▶ [Preguntas de estudio]:
1 – Responda brevemente, a partir del texto sobre la poesía de Kostas Vrachnos, las preguntas siguientes:
(a) Según María Zambrano, ¿qué quiere el poeta?
(b) ¿Cuál es la nacionalidad de Kostas Vrachnos?
(c) En el verso de Vrachnos que se cita, ¿qué dos cosas resultaron de repente tan parecidas?
2 – Indique si cada afirmación concuerda con el texto sobre la poesía de Kostas Vrachnos y responda sí o no, citando las palabras del texto que lo deciden:
(a) Los versos del comienzo pertenecen a Primavera soluble, de Aníbal Núñez.
(b) La Modernidad sostuvo que toda mímesis era perfecta.
(c) El texto conserva la distinción de María Zambrano entre Filosofía y poesía.

▶ [Texto proporcionado]:
Si pura fuera la contemplación
la calle sin memoria, los quehaceres
sin referencia y ábaco
sería mirar, hacer, ser hecho, respirar luz y aire.
Aníbal Núñez. Primavera soluble.
Han sido muchos los que han tratado de ir de la apariencia a la esencia, de lo fenoménico a la cosa en sí, de lo contingente a lo permanente, olvidando muchas veces en esta búsqueda que aquello que despreciaban por ininteligible era parte, y parte esencial, de su desideratum.
Decía María Zambrano que el poeta quiere “cada una de las cosas sin restricción” porque teme que en la abstracción de lo que se conoce como unidad, se pierdan todos los matices de las cosas. Ahora bien, dejando de lado la distinción de la pensadora entre Filosofía y poesía, puesto que vamos a hablar de un poeta que filosofa o de un filósofo que poetiza, podríamos decir que ésta es la voluntad de Kostas Vrachnos en El hambre del cocinero; la de dar palabra y voz a lo que es, pero también a lo que no ha podido ser.
Este poeta griego se sitúa en una de las disputas más tradicionales del mundo occidental para desacreditarla y mostrar su sinsentido, en una poesía llena de pensamiento. La Modernidad se encargó de perpetuar la noción de que la realidad estaría compuesta por una serie de “accidentes”, que no venían sino a manifestar la presencia de algo oculto, imperceptible para la mente humana y por ende inconcebible; de ahí que toda mímesis fuese imperfecta. Dice Vrachnos en uno de sus versos “De repente el espejo y la ventana resultaron tan parecidos” y es que el copiar y el representar, a través del filtro de la palabra, no dejan de tener en el fondo el mismo sentido y semejante obstáculo; el artífice del lenguaje, “el cocinero”. Sigue el poema: “Y no se parecerían tanto/ si tuvieses un árbol de dependencia, un pozo de referencia/ un criterio del criterio, una manzana que regrese al manzano” un lugar al que ir a buscar la certeza inalcanzable, puesto que “soy el ambivalente, el dudoso, el anfibio”.

▶ [Datos proporcionados]:

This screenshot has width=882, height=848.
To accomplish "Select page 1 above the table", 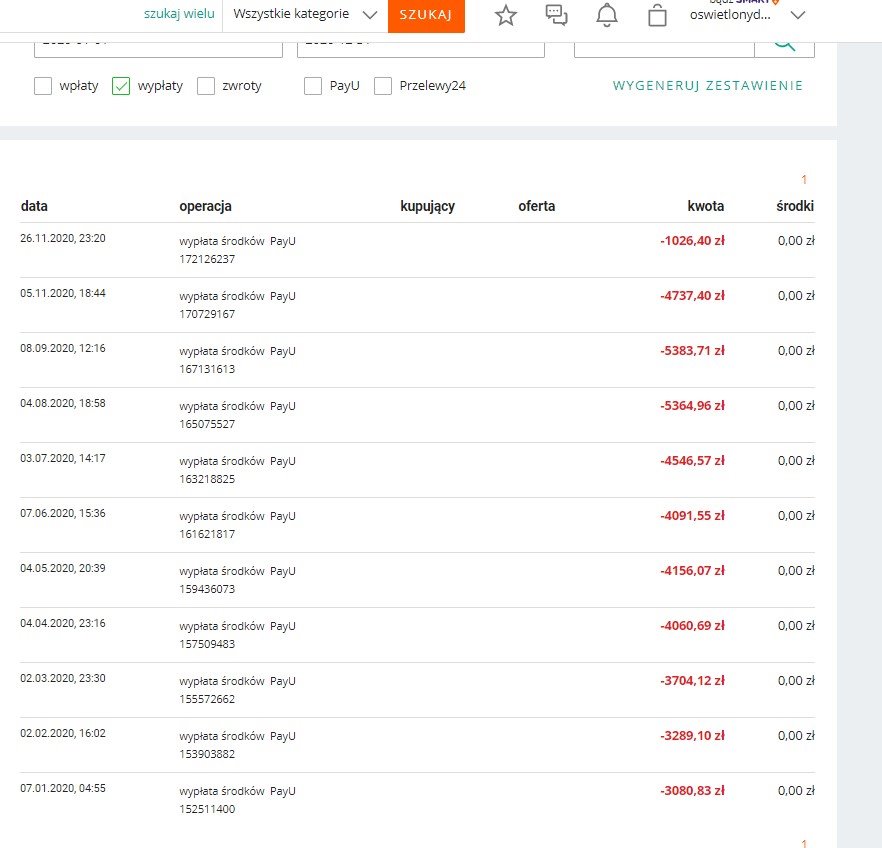I will (803, 180).
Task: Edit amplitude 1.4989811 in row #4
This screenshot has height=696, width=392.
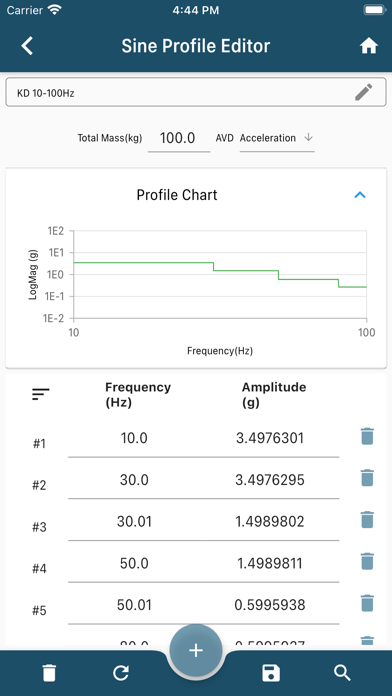Action: 269,563
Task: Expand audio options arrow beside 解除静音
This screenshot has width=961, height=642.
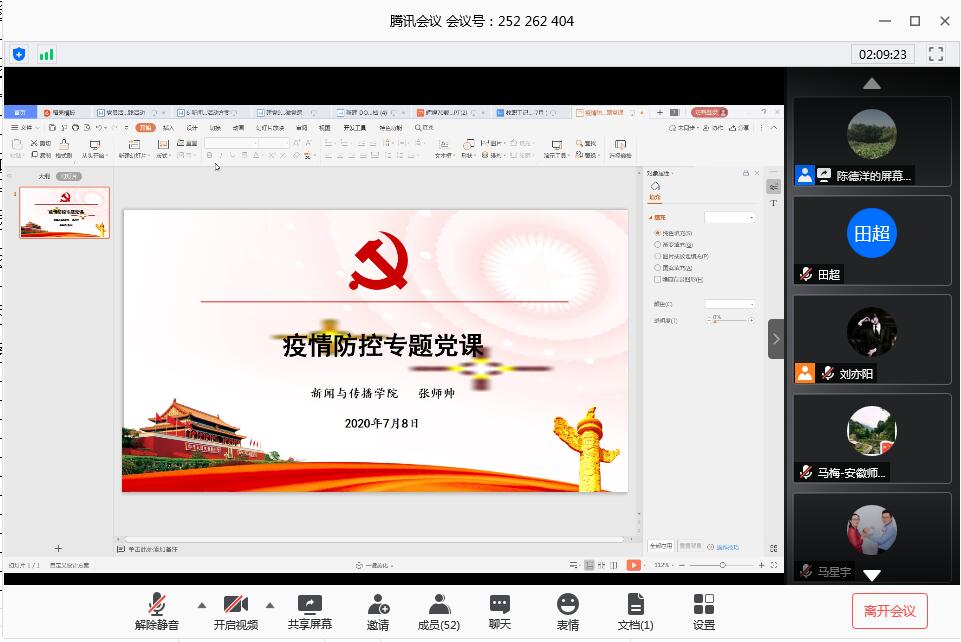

▶ [Soluciones]:
1 –
(a) El poeta quiere "cada una de las cosas sin restricción".
(b) Es griego.
(c) El espejo y la ventana.

2 –
(a) Sí: "Aníbal Núñez. Primavera soluble."
(b) No: "de ahí que toda mímesis fuese imperfecta".
(c) No: "dejando de lado la distinción de la pensadora entre Filosofía y poesía".